We then evaluate our method by re-identifying individuals from scene shots without provided segmentations. We adopt the PASCAL Challenge criterion to evaluate the localization results: a match is counted as the correct match only if the intersection-over-union ratio (IoU) with the groundtruth bounding box is greater than 50%. We compare our method with PS [2], VPS [3], which can localize the body at the same time as localizing the parts. The quantitative results are reported in Table 1.

A number of representative results generated by our method are exhibited in the following figure.
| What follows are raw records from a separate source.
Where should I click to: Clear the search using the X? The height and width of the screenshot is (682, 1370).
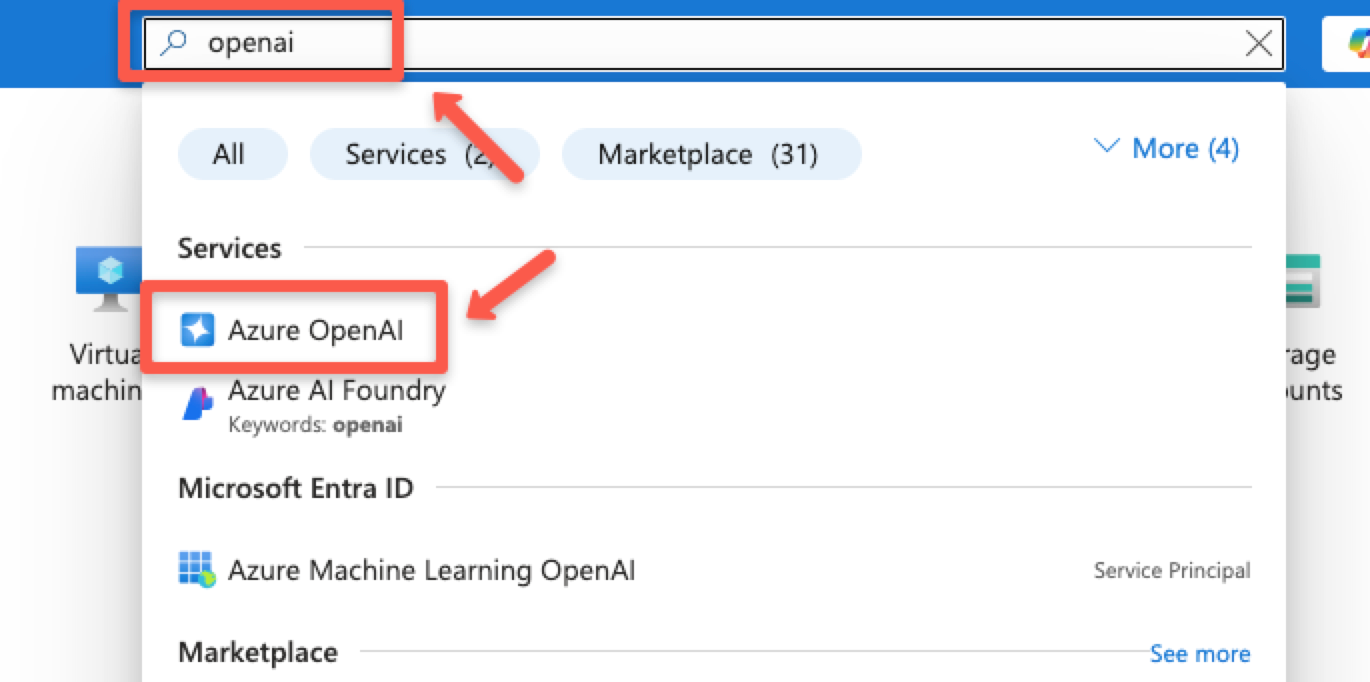tap(1257, 42)
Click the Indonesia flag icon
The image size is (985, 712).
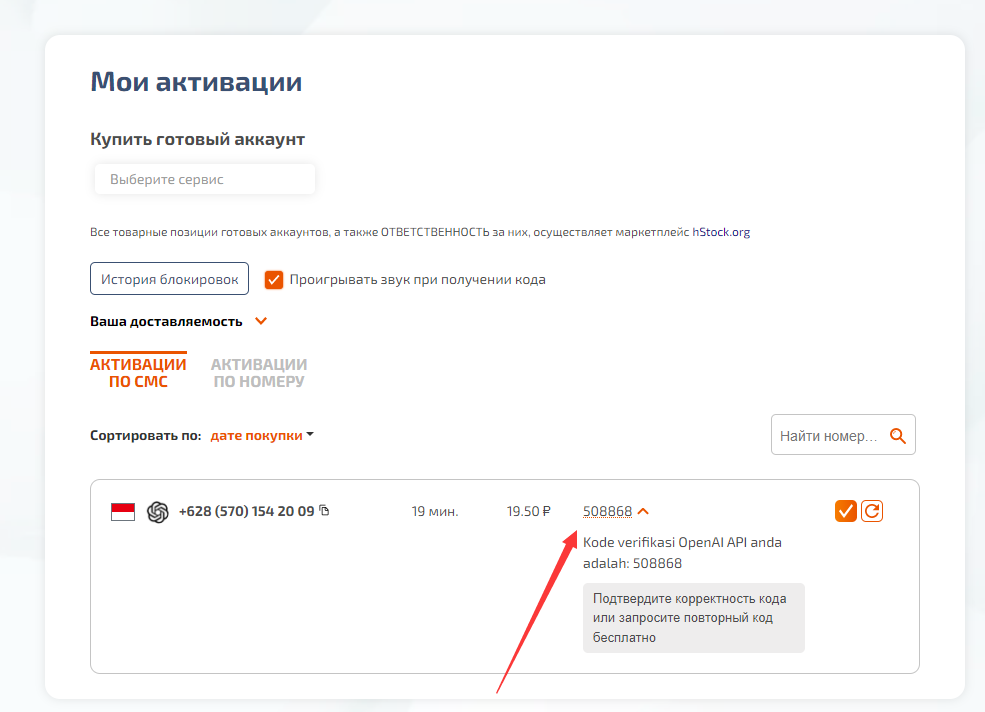coord(122,512)
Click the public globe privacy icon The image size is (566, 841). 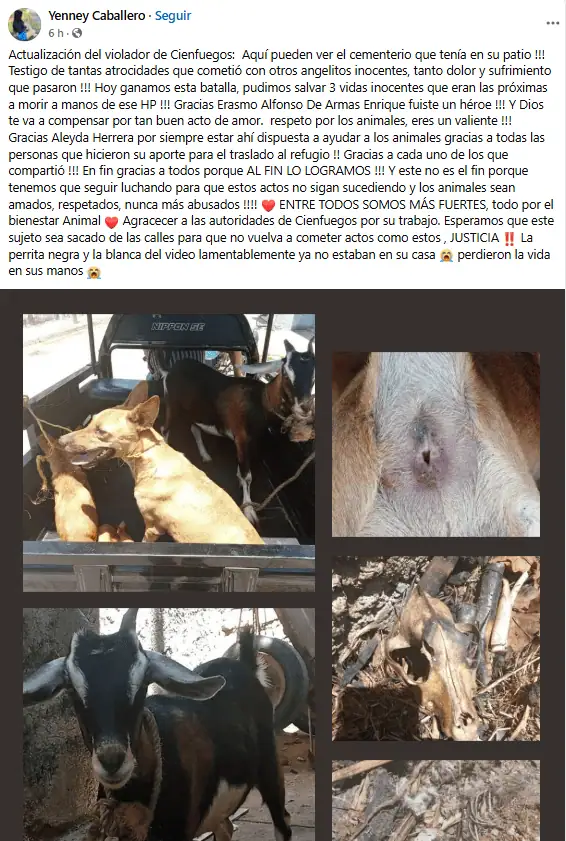(x=77, y=33)
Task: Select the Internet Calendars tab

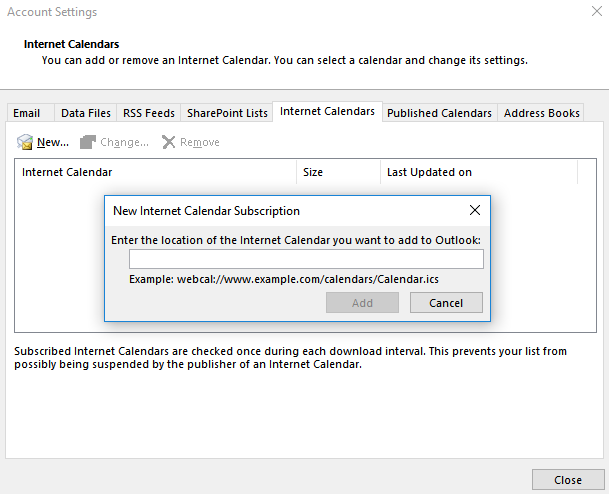Action: coord(328,112)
We further analyze component benefits of our approach in the following figure. It is apparent that the combined feature and constraints help refine the results.

Reference

[1] Human Re-identification by Matching Compositional Template with Cluster Sampling. Yuanlu Xu, Liang Lin, Wei-Shi Zheng, Xiaobai Liu. International Conference on Computer Vision (ICCV), 2013. [pdf]
[2] Pictorial Structures Revisited: People Detection and Articulated Pose Estimation. M. Andriluka, S. Roth and B. Schiele. In Proc. of IEEE International Conference on Computer Vision and Pattern Recogntion (CVPR), 2009.
[3] Monocular 3d Pose Estimation and Tracking by Detection. M. Andriluka, S. Roth and B. Schiele. In Proc. of IEEE International Conference on Computer Vision and Pattern Recogntion (CVPR), 2010.
[4] C4: Exploring multiple solutions in graphical models by cluster sampling. J. Porway and S.C. Zhu. IEEE Transactions on Patttern Analysis and Machine Intelligence (TPAMI), 33(9):1713–1727, 2011.
[5] Generalizing Swendsen-Wang to Sampling Arbitrary Posterior Probabilities. A. Barbu and S.C. Zhu. IEEE Transactions on Patttern Analysis and Machine Intelligence (TPAMI), 27(8):1239–1253, 2005.
[6] Custom Pictorial Structures for Re-Identification. D.S. Cheng, M. Cristani, M.Stoppa, L. Bazzani and V. Murino. In Proc. of British Machine Vision Conference (BMVC), 2011.
[7] Person Re-Identification by Symmetry-Driven Accumulation of Local Features. M. Farenzena, L. Bazzani, A. Perina, V. Murino and M. Cristani. In Proc. of IEEE International Conference on Computer Vision and Pattern Recogntion (CVPR), 2010.
[8] Viewpoint Invariant Pedestrian Recognition with an Ensemble of Localized Features. D. Gray and H. Tao. In Proc. of IEEE International Conference on Computer Vision and Pattern Recogntion (CVPR), 2008.